The task -> Return an exact copy of the data, starting at its first line and ending at the line that contains "This screenshot has width=424, height=669.", minus any pictures.

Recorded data

────────────────

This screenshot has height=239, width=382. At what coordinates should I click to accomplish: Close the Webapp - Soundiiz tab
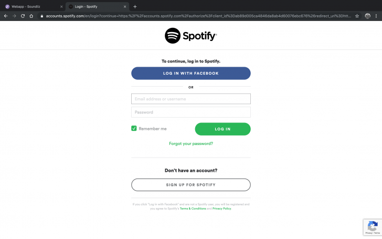click(x=61, y=7)
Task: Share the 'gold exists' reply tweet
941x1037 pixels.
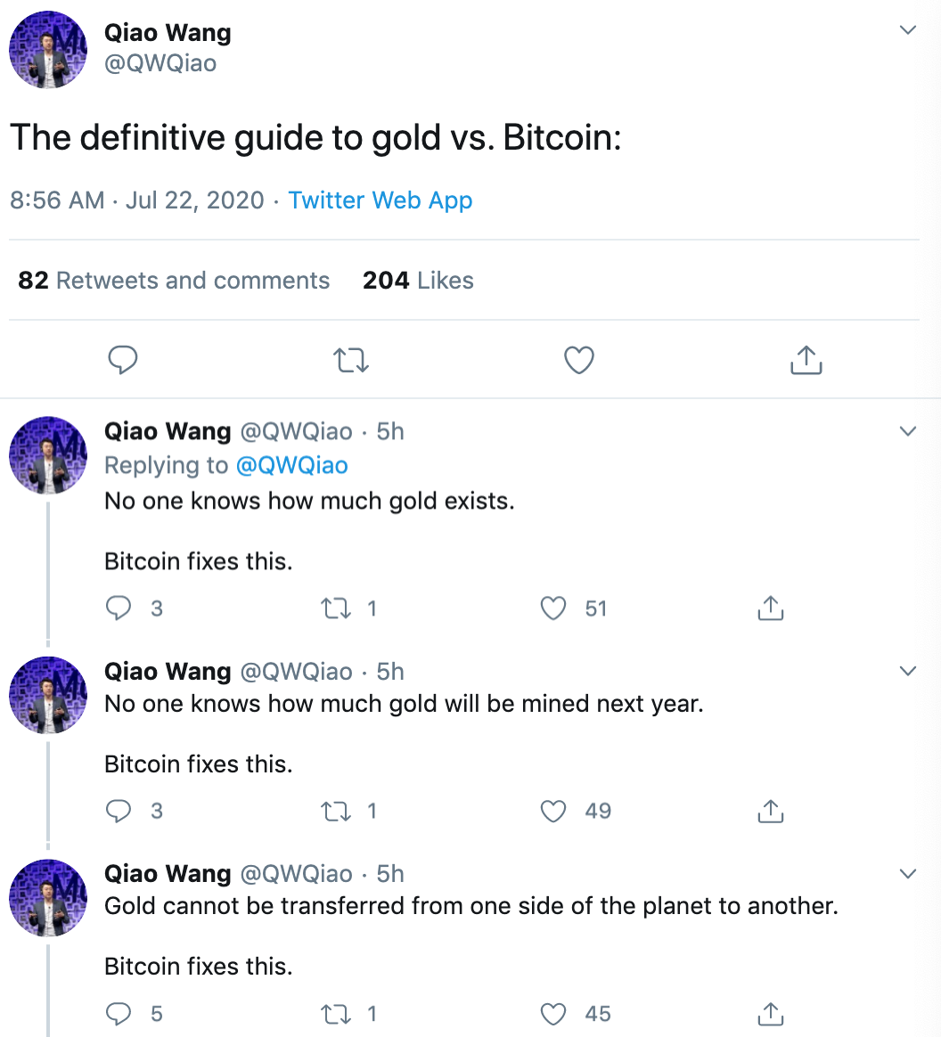Action: point(770,608)
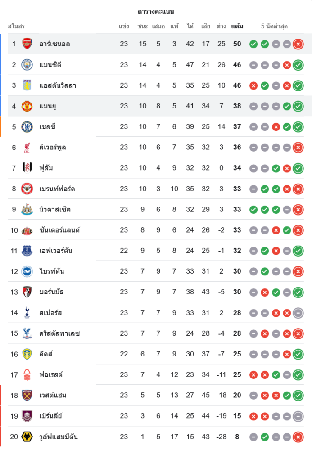312x450 pixels.
Task: Click the Wolverhampton club crest
Action: pyautogui.click(x=27, y=437)
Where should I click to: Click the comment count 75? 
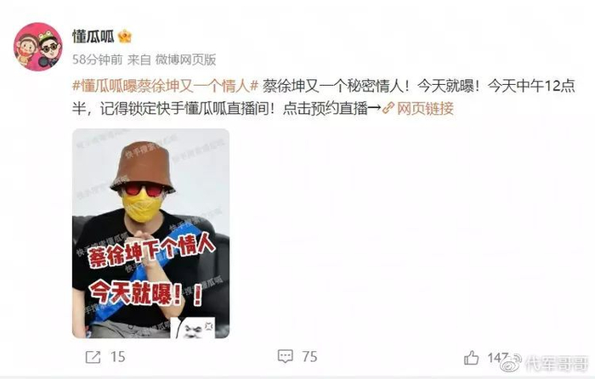click(x=309, y=357)
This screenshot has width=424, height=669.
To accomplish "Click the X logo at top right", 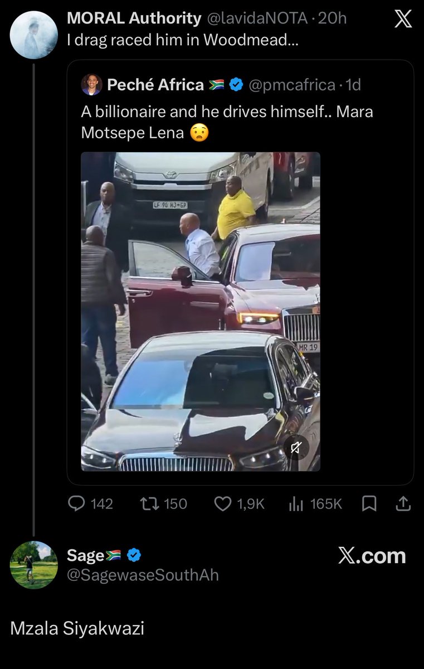I will [x=403, y=20].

────────────────

Reply ->
This screenshot has height=239, width=382. At what coordinates should I click to accomplish: Close the Webapp - Soundiiz tab
click(x=61, y=7)
Task: Share the 'gold exists' reply tweet
941x1037 pixels.
Action: point(770,608)
312x450 pixels.
Task: Click the Wolverhampton club crest
Action: pyautogui.click(x=27, y=437)
Where should I click to: Click the comment count 75? 
click(x=309, y=357)
This screenshot has width=424, height=669.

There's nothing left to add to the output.